David Smiley
All countries save about 25 percent of what they produce, their Gross Domestic Product or GDP, for investment as capital in future production. In national accounts these “savings” include environmental damage and natural resource depletion incurred in the process of production. This does not seem a very good measure of sustainable development, and the World Bank has come up with a better one. The Bank subtracted from Gross Domestic Savings, the cost of carbon dioxide damage, and the values of energy depletion, mineral depletion, and net forest depletions. The result of these subtractions the Bank called Genuine Domestic Saving, or GDS, and they are astonishing.

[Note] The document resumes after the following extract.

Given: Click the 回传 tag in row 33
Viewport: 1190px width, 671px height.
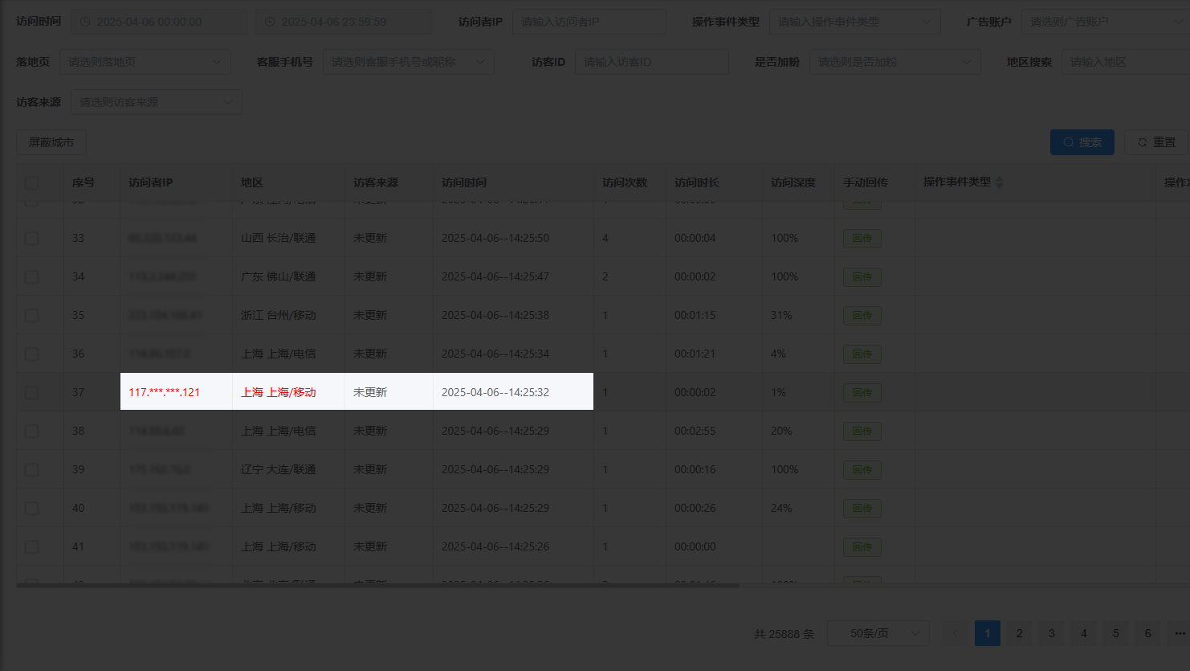Looking at the screenshot, I should (862, 239).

World average GDS was about 13 percent. Both World Bank regional and country data were tabulated in World Bank World Development Indicators report of 2001, pages 180-183. For East Asia and Pacific, a region dominated by the land reform countries of China and South Korea, GDS was 25 percent. Moving to areas of political turbulence, GDS for Sub Saharan Africa was 3.9 and for Middle east and North Africa minus 1.3 percent.
For Saudi Arabia, Nigeria and Azerbaijan, GDSs were minus 13.3, minus 18 and minus 24 per-cent. For these and future trouble spots, short term outcomes are aggressive rent seeking and political instability, and long term outcomes are likely to include economic decline and rising levels of poverty, unemployment, and asymmetric warfare (terrorism), as well as global environmental degradation.
But there is an important implication here that the Bank seems to have overlooked. Why is it that countries rich in natural resources have comparatively low economic growth rates and attract political turbulence? The reason, as I explained in Progress, 1066, March-April 2005, is rent seeking. And the answer to rent seeking, as we all know, is rent taxation.